REQUIREMENT →
Among the entries below, find all lines that include "tutto" and copy them.

-- DATASET follows --

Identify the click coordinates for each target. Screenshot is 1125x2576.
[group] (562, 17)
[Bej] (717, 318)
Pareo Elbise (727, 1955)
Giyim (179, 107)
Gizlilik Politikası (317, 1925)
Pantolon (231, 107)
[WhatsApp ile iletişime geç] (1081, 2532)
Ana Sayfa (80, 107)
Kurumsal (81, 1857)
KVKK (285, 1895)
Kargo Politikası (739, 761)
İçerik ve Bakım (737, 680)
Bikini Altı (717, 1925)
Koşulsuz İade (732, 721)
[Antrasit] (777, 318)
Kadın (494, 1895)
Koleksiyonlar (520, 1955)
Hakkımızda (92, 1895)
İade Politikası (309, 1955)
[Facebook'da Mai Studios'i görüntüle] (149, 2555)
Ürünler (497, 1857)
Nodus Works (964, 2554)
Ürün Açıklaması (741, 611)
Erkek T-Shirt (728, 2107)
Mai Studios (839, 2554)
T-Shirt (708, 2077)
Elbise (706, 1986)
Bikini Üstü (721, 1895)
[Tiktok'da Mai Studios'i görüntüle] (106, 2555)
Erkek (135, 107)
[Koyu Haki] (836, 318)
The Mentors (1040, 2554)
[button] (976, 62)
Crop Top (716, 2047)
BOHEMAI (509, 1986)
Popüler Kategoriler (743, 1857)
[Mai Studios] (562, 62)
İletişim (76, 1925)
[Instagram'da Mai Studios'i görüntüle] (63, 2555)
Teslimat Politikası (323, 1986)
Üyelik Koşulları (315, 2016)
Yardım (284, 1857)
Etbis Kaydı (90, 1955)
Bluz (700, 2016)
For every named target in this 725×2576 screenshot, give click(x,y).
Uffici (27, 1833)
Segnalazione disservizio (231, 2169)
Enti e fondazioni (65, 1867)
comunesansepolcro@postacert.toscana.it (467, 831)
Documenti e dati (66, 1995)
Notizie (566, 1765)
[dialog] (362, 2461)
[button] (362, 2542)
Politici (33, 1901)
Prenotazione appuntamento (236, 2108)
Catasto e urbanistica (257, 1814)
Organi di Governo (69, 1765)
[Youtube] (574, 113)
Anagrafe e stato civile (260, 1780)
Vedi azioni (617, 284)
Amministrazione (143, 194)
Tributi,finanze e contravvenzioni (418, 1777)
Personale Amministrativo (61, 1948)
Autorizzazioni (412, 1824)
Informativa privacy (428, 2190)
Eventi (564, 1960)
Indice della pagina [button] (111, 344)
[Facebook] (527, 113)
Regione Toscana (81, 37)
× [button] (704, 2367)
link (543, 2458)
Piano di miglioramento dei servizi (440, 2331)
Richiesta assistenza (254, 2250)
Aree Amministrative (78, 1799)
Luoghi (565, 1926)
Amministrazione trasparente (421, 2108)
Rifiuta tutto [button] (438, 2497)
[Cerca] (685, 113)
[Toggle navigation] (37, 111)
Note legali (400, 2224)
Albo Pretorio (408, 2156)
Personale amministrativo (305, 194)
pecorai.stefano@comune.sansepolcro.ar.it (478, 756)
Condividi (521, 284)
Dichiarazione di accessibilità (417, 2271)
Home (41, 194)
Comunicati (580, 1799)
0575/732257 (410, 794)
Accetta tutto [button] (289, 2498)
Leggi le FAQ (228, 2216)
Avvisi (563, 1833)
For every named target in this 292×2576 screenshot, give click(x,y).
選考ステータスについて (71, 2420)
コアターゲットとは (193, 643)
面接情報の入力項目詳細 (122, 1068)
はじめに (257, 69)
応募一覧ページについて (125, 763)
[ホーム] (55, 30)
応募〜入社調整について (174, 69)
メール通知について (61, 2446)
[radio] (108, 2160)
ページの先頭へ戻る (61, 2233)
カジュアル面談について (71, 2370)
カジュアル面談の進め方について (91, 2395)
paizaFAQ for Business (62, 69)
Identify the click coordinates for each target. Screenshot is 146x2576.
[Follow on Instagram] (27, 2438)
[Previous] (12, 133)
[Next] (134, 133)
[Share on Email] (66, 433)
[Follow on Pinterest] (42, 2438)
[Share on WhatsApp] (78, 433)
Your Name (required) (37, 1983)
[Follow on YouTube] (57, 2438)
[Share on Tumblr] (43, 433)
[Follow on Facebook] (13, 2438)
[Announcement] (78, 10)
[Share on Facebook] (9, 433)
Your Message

-- DATASET concluded --

WRITTEN SOLUTION →
Rifiuta tutto [button] (438, 2497)
Accetta tutto [button] (289, 2498)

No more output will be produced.